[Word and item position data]
--
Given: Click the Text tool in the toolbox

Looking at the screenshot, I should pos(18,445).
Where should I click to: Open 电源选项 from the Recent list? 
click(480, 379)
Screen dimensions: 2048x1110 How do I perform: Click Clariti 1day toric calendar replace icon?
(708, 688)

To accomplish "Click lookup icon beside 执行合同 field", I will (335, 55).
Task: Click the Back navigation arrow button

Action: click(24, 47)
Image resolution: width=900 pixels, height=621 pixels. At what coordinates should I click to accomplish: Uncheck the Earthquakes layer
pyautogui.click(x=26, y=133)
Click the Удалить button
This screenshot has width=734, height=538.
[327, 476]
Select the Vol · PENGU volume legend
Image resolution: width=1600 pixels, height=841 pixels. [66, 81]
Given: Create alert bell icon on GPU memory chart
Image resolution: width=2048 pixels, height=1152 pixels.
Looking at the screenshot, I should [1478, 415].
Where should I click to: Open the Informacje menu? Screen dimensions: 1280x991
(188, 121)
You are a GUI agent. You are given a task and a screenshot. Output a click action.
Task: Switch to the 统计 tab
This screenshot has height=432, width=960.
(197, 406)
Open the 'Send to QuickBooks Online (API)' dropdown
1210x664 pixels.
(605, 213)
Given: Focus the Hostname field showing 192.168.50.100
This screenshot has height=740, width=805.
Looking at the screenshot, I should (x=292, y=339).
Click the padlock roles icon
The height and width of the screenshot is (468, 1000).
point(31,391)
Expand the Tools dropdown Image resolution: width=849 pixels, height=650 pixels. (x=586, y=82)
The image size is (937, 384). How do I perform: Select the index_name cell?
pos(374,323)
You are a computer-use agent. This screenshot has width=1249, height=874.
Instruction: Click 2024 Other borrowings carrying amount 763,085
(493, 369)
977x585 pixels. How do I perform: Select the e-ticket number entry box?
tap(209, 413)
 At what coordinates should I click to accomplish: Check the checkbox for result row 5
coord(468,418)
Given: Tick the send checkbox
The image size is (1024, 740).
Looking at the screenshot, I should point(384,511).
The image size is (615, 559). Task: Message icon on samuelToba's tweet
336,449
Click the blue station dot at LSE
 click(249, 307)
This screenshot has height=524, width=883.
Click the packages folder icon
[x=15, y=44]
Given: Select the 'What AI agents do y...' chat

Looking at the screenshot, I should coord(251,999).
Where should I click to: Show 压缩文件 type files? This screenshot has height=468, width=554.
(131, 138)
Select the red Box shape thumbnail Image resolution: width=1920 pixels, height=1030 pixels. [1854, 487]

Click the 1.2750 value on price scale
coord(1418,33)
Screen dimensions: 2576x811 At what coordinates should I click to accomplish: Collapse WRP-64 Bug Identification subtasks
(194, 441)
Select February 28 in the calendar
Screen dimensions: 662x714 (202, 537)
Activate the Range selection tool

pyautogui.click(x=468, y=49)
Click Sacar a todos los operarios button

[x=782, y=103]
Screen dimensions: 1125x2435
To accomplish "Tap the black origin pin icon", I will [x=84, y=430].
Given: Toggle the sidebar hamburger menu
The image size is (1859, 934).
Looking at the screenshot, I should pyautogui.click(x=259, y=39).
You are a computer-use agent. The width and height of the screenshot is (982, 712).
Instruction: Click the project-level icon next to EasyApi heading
--
▶ **Problem details**
Copy all of the lines above with no changes of any kind.

▶ **Problem solution**
Given: Click the Text tool in the toolbox

Looking at the screenshot, I should pos(18,445).
Where should I click to: Open 电源选项 from the Recent list? 
click(480, 379)
Screen dimensions: 2048x1110 How do I perform: Click Clariti 1day toric calendar replace icon?
(708, 688)

To accomplish "Click lookup icon beside 执行合同 field", I will (335, 55).
Task: Click the Back navigation arrow button

Action: click(24, 47)
Image resolution: width=900 pixels, height=621 pixels. At what coordinates should I click to accomplish: Uncheck the Earthquakes layer
pyautogui.click(x=26, y=133)
Click the Удалить button
This screenshot has width=734, height=538.
[327, 476]
Select the Vol · PENGU volume legend
Image resolution: width=1600 pixels, height=841 pixels. [66, 81]
Given: Create alert bell icon on GPU memory chart
Image resolution: width=2048 pixels, height=1152 pixels.
Looking at the screenshot, I should [1478, 415].
Where should I click to: Open the Informacje menu? Screen dimensions: 1280x991
(188, 121)
You are a GUI agent. You are given a task and a screenshot. Output a click action.
Task: Switch to the 统计 tab
This screenshot has height=432, width=960.
(197, 406)
Open the 'Send to QuickBooks Online (API)' dropdown
1210x664 pixels.
(605, 213)
Given: Focus the Hostname field showing 192.168.50.100
This screenshot has height=740, width=805.
Looking at the screenshot, I should (x=292, y=339).
Click the padlock roles icon
The height and width of the screenshot is (468, 1000).
point(31,391)
Expand the Tools dropdown Image resolution: width=849 pixels, height=650 pixels. (x=586, y=82)
The image size is (937, 384). How do I perform: Select the index_name cell?
pos(374,323)
You are a computer-use agent. This screenshot has width=1249, height=874.
Instruction: Click 2024 Other borrowings carrying amount 763,085
(493, 369)
977x585 pixels. How do I perform: Select the e-ticket number entry box?
tap(209, 413)
 At what coordinates should I click to accomplish: Check the checkbox for result row 5
coord(468,418)
Given: Tick the send checkbox
The image size is (1024, 740).
Looking at the screenshot, I should point(384,511).
The image size is (615, 559). Task: Message icon on samuelToba's tweet
336,449
Click the blue station dot at LSE
 click(249, 307)
This screenshot has height=524, width=883.
Click the packages folder icon
[x=15, y=44]
Given: Select the 'What AI agents do y...' chat

Looking at the screenshot, I should coord(251,999).
Where should I click to: Show 压缩文件 type files? This screenshot has height=468, width=554.
(131, 138)
Select the red Box shape thumbnail Image resolution: width=1920 pixels, height=1030 pixels. [1854, 487]

Click the 1.2750 value on price scale
coord(1418,33)
Screen dimensions: 2576x811 At what coordinates should I click to accomplish: Collapse WRP-64 Bug Identification subtasks
(194, 441)
Select February 28 in the calendar
Screen dimensions: 662x714 (202, 537)
Activate the Range selection tool

pyautogui.click(x=468, y=49)
Click Sacar a todos los operarios button

[x=782, y=103]
Screen dimensions: 1125x2435
To accomplish "Tap the black origin pin icon", I will [x=84, y=430].
Given: Toggle the sidebar hamburger menu
The image size is (1859, 934).
Looking at the screenshot, I should pyautogui.click(x=259, y=39).
You are a computer-use agent. The width and height of the screenshot is (982, 712).
Instruction: Click the project-level icon next to EasyApi heading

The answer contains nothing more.